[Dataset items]
= = = =

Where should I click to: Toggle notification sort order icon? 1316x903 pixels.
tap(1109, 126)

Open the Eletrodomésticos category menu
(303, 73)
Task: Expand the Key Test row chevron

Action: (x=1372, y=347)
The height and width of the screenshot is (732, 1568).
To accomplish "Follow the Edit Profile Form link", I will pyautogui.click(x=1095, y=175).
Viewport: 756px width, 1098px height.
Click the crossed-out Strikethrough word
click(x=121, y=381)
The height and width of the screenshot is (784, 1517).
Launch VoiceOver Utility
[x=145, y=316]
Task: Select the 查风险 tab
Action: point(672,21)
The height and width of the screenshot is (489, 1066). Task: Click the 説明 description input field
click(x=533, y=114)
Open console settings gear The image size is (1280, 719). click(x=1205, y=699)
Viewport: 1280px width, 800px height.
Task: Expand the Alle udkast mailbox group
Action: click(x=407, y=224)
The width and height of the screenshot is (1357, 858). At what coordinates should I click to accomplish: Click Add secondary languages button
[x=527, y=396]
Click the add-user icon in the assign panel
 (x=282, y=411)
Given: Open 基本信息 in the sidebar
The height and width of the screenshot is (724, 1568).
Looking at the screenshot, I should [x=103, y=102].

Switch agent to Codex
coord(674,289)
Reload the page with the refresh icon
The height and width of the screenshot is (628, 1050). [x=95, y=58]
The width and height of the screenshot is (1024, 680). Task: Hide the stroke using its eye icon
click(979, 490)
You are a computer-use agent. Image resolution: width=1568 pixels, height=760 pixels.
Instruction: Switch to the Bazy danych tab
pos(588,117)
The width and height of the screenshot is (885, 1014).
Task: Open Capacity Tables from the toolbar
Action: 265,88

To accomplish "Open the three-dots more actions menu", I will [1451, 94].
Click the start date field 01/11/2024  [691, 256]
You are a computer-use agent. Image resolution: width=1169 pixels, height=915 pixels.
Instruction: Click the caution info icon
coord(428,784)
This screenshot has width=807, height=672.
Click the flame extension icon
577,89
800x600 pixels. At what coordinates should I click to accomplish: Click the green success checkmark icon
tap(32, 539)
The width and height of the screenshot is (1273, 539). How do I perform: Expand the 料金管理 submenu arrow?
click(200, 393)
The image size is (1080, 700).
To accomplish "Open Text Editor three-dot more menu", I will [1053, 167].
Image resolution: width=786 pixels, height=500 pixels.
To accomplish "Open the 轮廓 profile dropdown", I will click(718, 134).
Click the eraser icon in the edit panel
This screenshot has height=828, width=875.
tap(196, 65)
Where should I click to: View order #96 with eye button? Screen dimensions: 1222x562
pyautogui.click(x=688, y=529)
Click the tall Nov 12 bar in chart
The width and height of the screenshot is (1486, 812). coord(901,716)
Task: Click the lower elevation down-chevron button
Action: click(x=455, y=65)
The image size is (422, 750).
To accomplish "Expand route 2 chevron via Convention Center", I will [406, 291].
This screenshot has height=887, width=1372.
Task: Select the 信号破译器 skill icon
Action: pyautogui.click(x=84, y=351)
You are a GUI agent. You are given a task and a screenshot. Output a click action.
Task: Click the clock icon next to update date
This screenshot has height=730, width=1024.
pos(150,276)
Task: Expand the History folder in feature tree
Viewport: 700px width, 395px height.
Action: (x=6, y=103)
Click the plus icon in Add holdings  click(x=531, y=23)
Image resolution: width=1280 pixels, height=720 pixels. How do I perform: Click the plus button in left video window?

= = = =

→ **Task**
Reproduce every line above, keeping each word exactly as it appears.

→ **Problem solution**
Where should I click to: Toggle notification sort order icon? 1316x903 pixels.
tap(1109, 126)

Open the Eletrodomésticos category menu
(303, 73)
Task: Expand the Key Test row chevron

Action: (x=1372, y=347)
The height and width of the screenshot is (732, 1568).
To accomplish "Follow the Edit Profile Form link", I will pyautogui.click(x=1095, y=175).
Viewport: 756px width, 1098px height.
Click the crossed-out Strikethrough word
click(x=121, y=381)
The height and width of the screenshot is (784, 1517).
Launch VoiceOver Utility
[x=145, y=316]
Task: Select the 查风险 tab
Action: point(672,21)
The height and width of the screenshot is (489, 1066). Task: Click the 説明 description input field
click(x=533, y=114)
Open console settings gear The image size is (1280, 719). click(x=1205, y=699)
Viewport: 1280px width, 800px height.
Task: Expand the Alle udkast mailbox group
Action: click(x=407, y=224)
The width and height of the screenshot is (1357, 858). At what coordinates should I click to accomplish: Click Add secondary languages button
[x=527, y=396]
Click the add-user icon in the assign panel
 (x=282, y=411)
Given: Open 基本信息 in the sidebar
The height and width of the screenshot is (724, 1568).
Looking at the screenshot, I should [x=103, y=102].

Switch agent to Codex
coord(674,289)
Reload the page with the refresh icon
The height and width of the screenshot is (628, 1050). [x=95, y=58]
The width and height of the screenshot is (1024, 680). Task: Hide the stroke using its eye icon
click(979, 490)
You are a computer-use agent. Image resolution: width=1568 pixels, height=760 pixels.
Instruction: Switch to the Bazy danych tab
pos(588,117)
The width and height of the screenshot is (885, 1014).
Task: Open Capacity Tables from the toolbar
Action: 265,88

To accomplish "Open the three-dots more actions menu", I will [1451, 94].
Click the start date field 01/11/2024  [691, 256]
You are a computer-use agent. Image resolution: width=1169 pixels, height=915 pixels.
Instruction: Click the caution info icon
coord(428,784)
This screenshot has width=807, height=672.
Click the flame extension icon
577,89
800x600 pixels. At what coordinates should I click to accomplish: Click the green success checkmark icon
tap(32, 539)
The width and height of the screenshot is (1273, 539). How do I perform: Expand the 料金管理 submenu arrow?
click(200, 393)
The image size is (1080, 700).
To accomplish "Open Text Editor three-dot more menu", I will [1053, 167].
Image resolution: width=786 pixels, height=500 pixels.
To accomplish "Open the 轮廓 profile dropdown", I will click(718, 134).
Click the eraser icon in the edit panel
This screenshot has height=828, width=875.
tap(196, 65)
Where should I click to: View order #96 with eye button? Screen dimensions: 1222x562
pyautogui.click(x=688, y=529)
Click the tall Nov 12 bar in chart
The width and height of the screenshot is (1486, 812). coord(901,716)
Task: Click the lower elevation down-chevron button
Action: click(x=455, y=65)
The image size is (422, 750).
To accomplish "Expand route 2 chevron via Convention Center", I will [406, 291].
This screenshot has height=887, width=1372.
Task: Select the 信号破译器 skill icon
Action: pyautogui.click(x=84, y=351)
You are a GUI agent. You are given a task and a screenshot. Output a click action.
Task: Click the clock icon next to update date
This screenshot has height=730, width=1024.
pos(150,276)
Task: Expand the History folder in feature tree
Viewport: 700px width, 395px height.
Action: (x=6, y=103)
Click the plus icon in Add holdings  click(x=531, y=23)
Image resolution: width=1280 pixels, height=720 pixels. How do I perform: Click the plus button in left video window?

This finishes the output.